Two Tales Of One Tomorrow (Cornerstone/Fono/Koda)

Disconcerting that this longstanding band of classicist metal traditionalists is still somewhat unheralded, Cornerstone being the domain of one Doogie White, of Rainbow and Yngwie fame. What sets the band apart is its lack of urge to be heavy for heavy's sake, oddly mirroring the Violent Storm record experience, from Doogie's erstwhile Yngwie bandmate Mick Cervino. Production and playing is of a stadium rock quality, the record heaving with dynamics over crisp drumming, in essence, Doogie seemingly on a quest to get the oddball Stranger In Us All Rainbow album right. By that I mean that this is like a follow-up to that record, but much more finished, appointed, rich of sonic depth. But Blackmore melodies abound, making this, on the negative, also a bit like a Joe Lynn Turner album he'd make with his Japanese friends if he succumbed completely to that Rainbow continuance concept. Highlights include 'Blinded', a gorgeous, sophisticated ballad with a passion-filled chorus as well as guest violin, plus 'Starlight And Mystery' a medieval rocker with Bodom-like synths, and, again, a profusion of elevated melodies zig-zagging here and there, Doogie being the king of kingly moat metal well-versed in slathering durable mortar to stone.
Rating 8.5

Silent Waters (Nuclear Blast)

There's something dense and uncommunicative about Silent Waters, Amorphis rolling up their sleeves and getting their hands dirty, including touchstones from all their post-raw records, namely the last five or six, and even many death growls from the early days.
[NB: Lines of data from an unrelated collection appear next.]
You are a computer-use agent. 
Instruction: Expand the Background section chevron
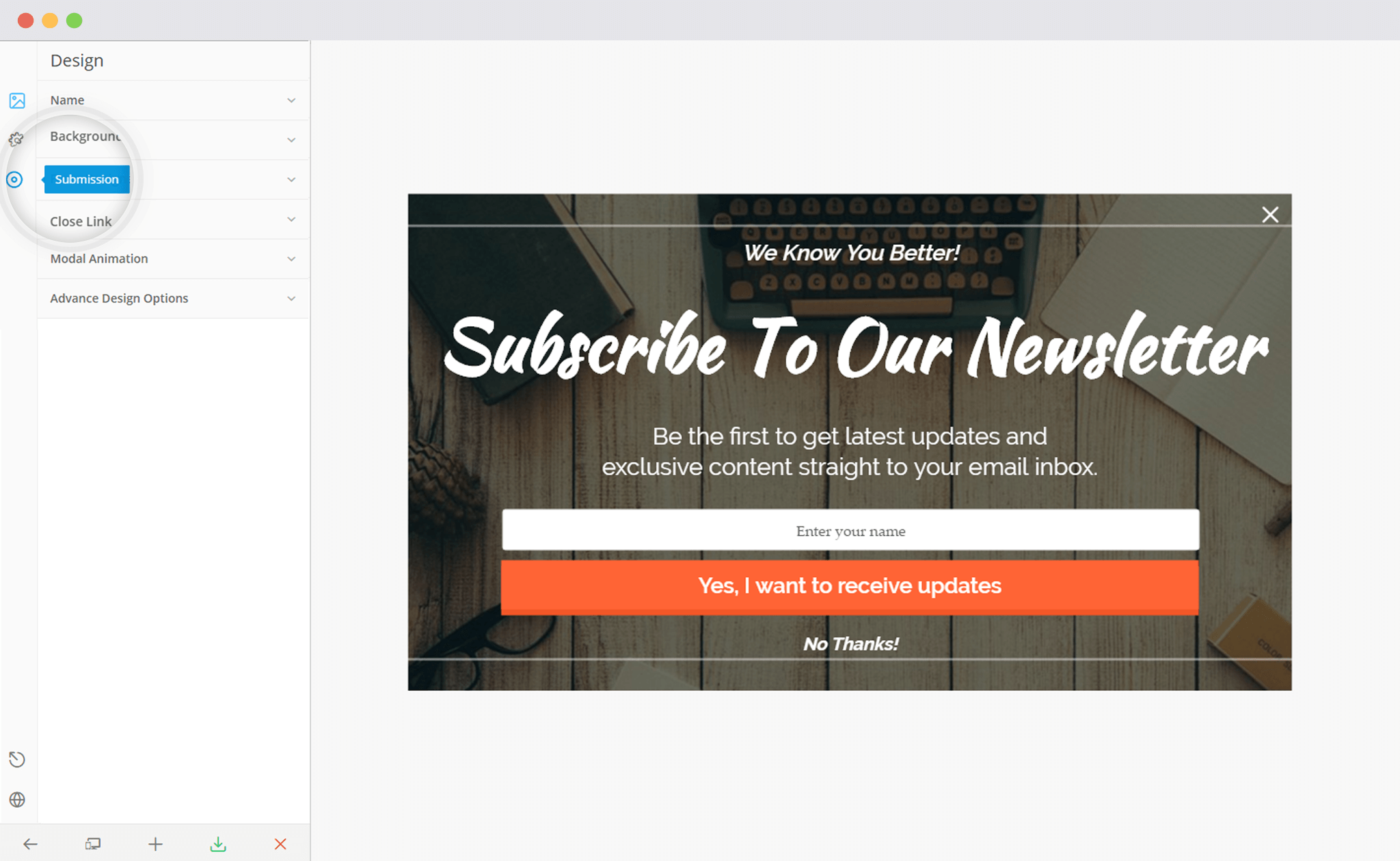291,140
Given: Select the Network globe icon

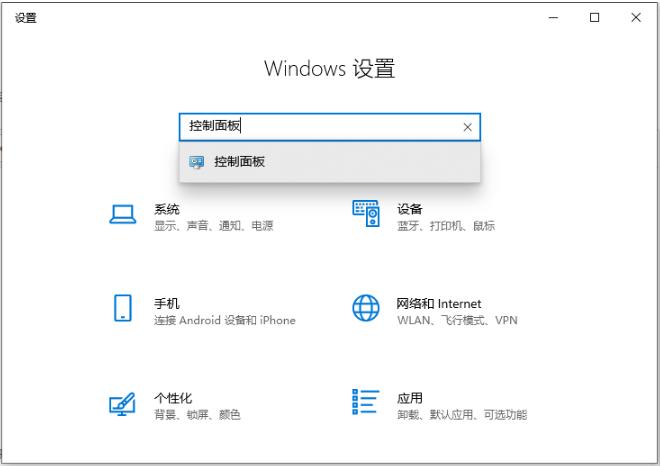Looking at the screenshot, I should (366, 308).
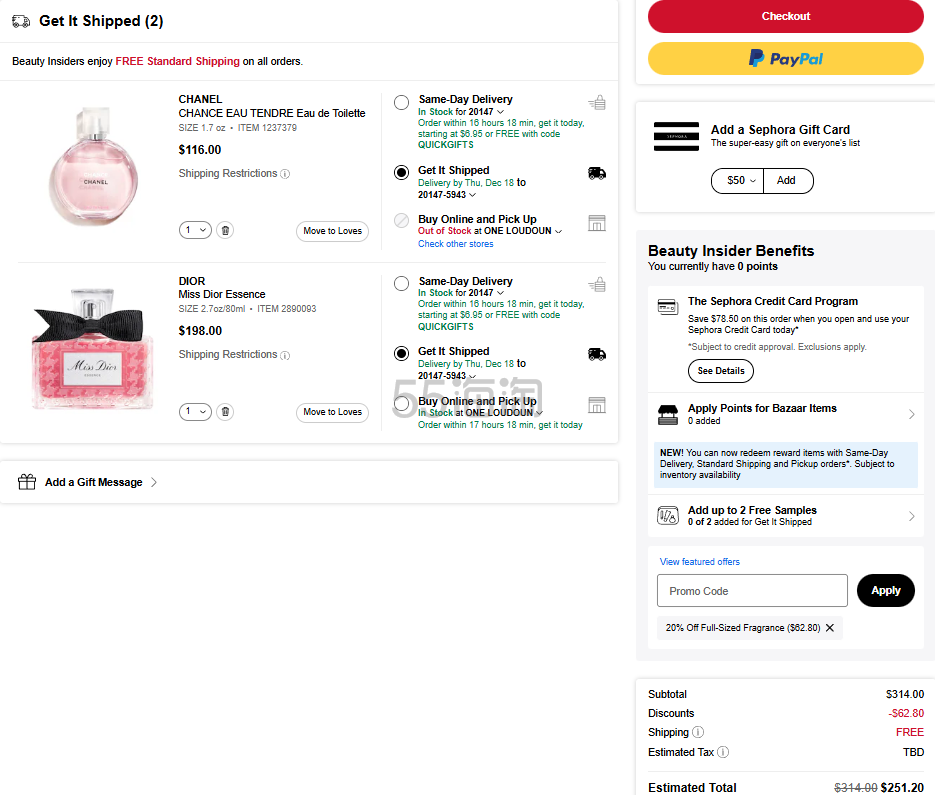This screenshot has height=795, width=935.
Task: Click the Shipping info icon in summary
Action: point(698,733)
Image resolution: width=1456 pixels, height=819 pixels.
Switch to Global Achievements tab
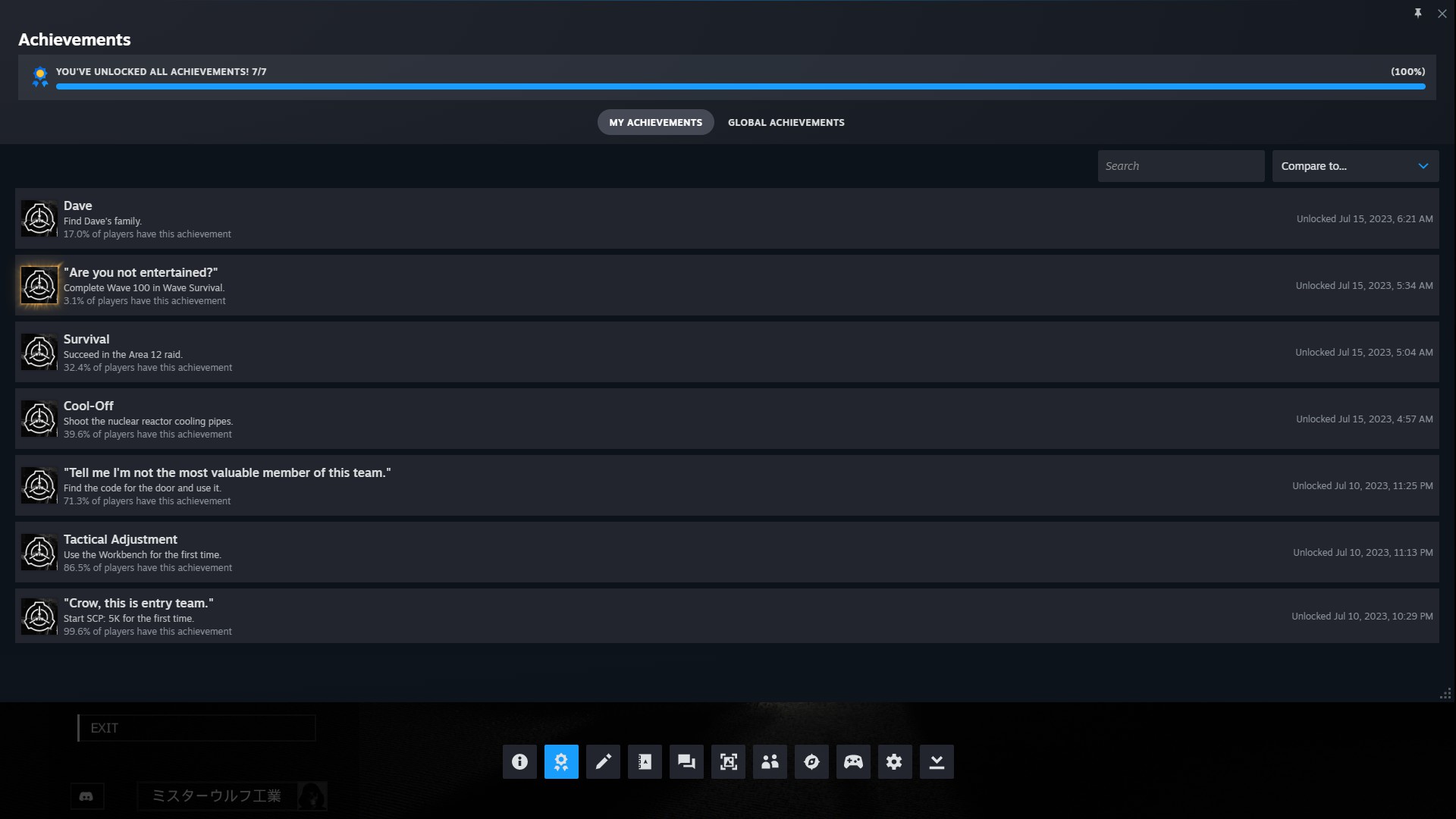[786, 122]
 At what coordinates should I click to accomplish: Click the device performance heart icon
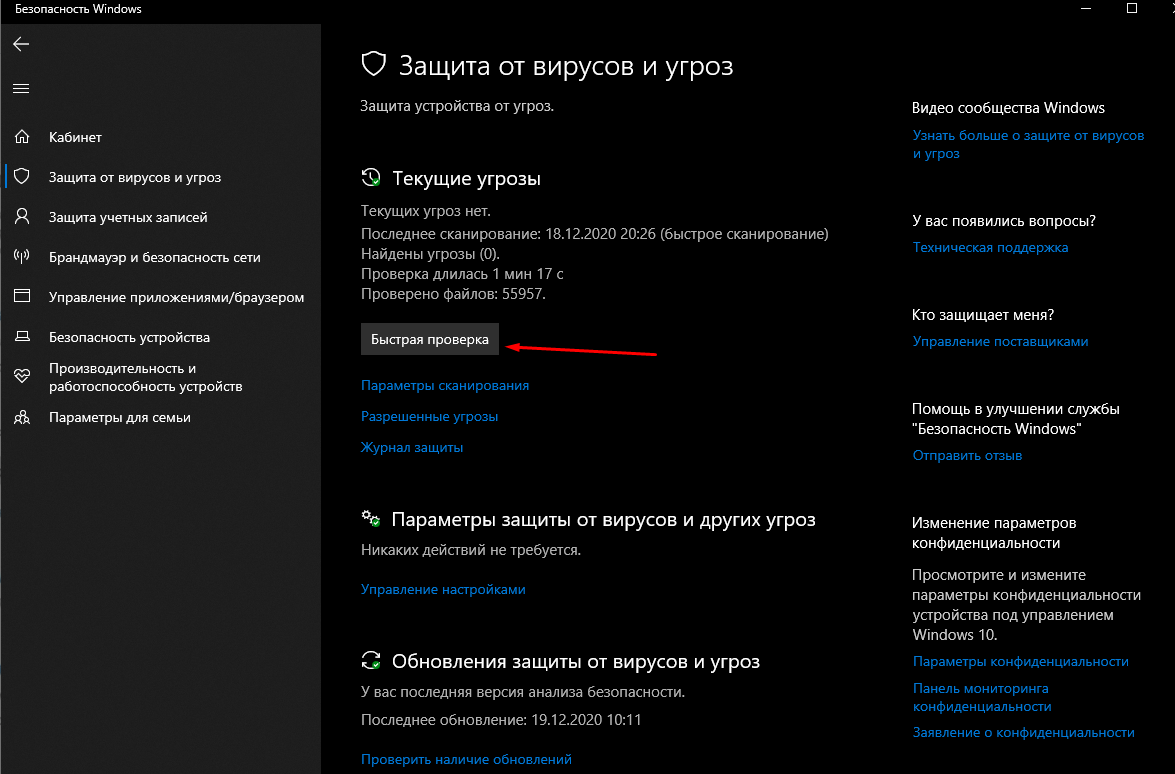21,376
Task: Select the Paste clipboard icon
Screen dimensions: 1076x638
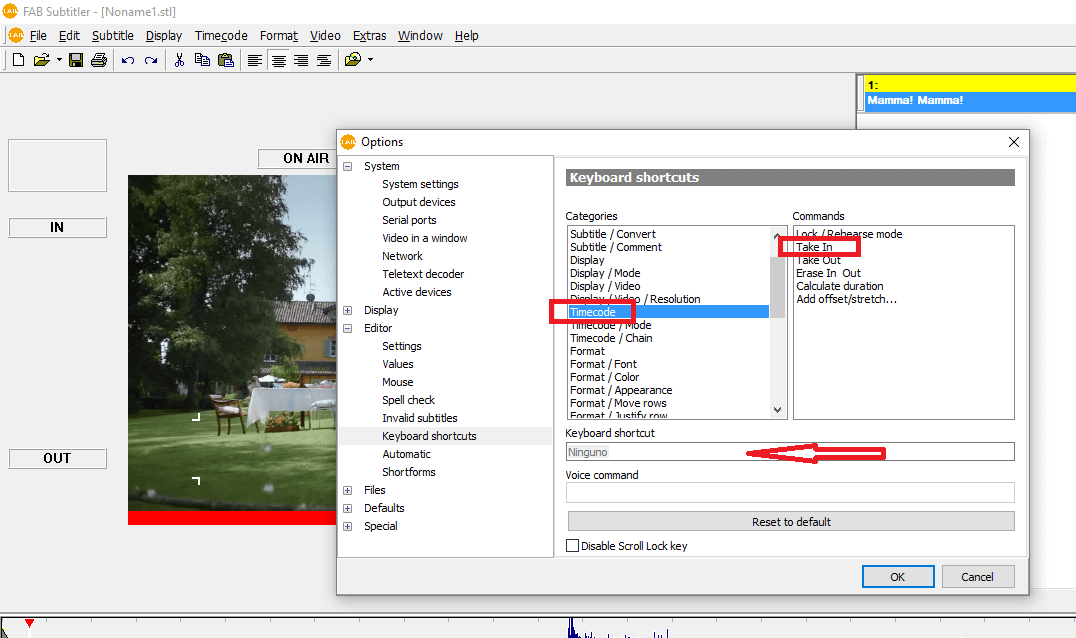Action: tap(226, 60)
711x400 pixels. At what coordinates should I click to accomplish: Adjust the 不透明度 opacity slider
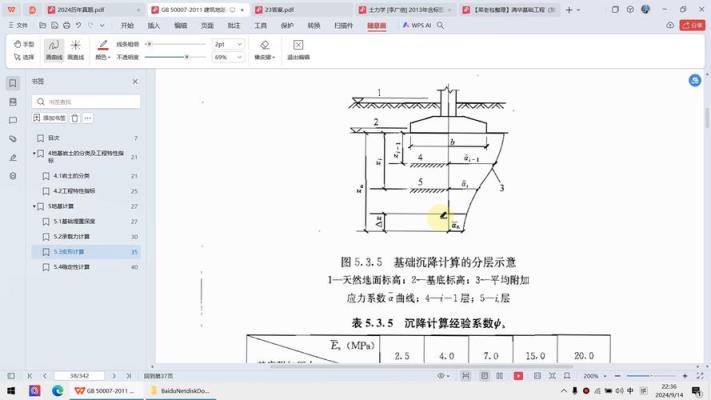[187, 57]
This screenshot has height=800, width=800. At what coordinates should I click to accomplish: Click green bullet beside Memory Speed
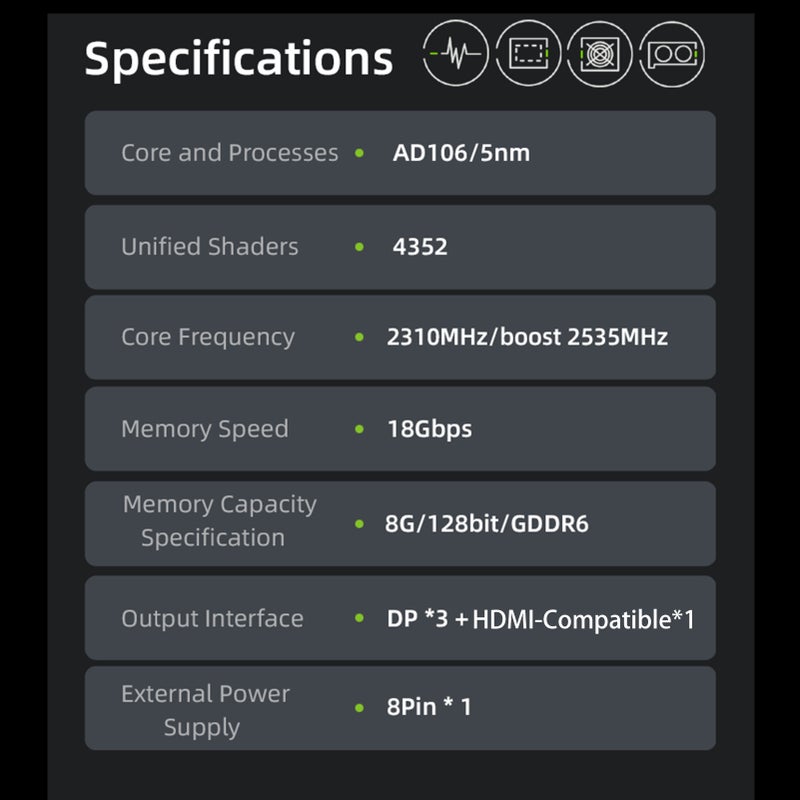[x=359, y=429]
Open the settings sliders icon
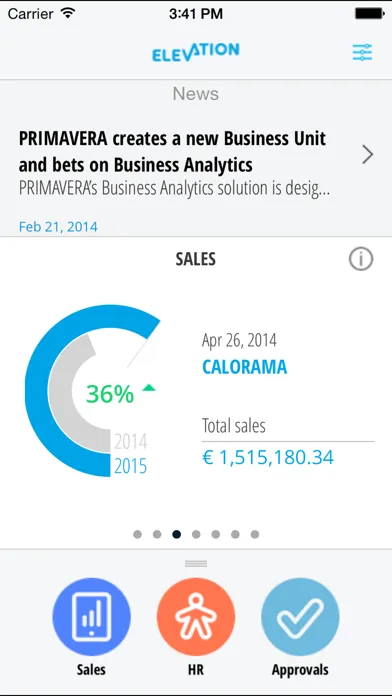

I'm still having a hard time getting over the fact that this band has a new vocalist, Tomi Joutsen having replaced Pasi Koskinen for the last record, Eclipse (actually more like just after Far From The Sun, seemingly aeons ago). But listen to 'Toward And Against' and one has to admit he's covering the light and shade bases. But yes, like Paradise Lost as of late, Amorphis seems bent on encompassing their catalogue and compressing it into carbonic diamonds of progressive, note-dense, mostly quite heavy, sound-filled tracks, resulting in listener fatigue as one tries to draw all these chill Finn vapors in. Cohesion is sacrificed for substance, meat on the bones, a seven course meal that's gonna take many listens to digest. And actually, if you get yer slide rule out, in keeping with this idea of everything offered, there is all sorts of acoustic and quasi-ballad moves as well, Amorphis seemingly bending time, making us believe the album is bloody three hours long. Katatonia and Anathema albums have been tiring in this way, and never Pasi-era Amorphis albums. And then again, you almost gotta call this the most accomplished and professional Amorphis spread of them all. Weird.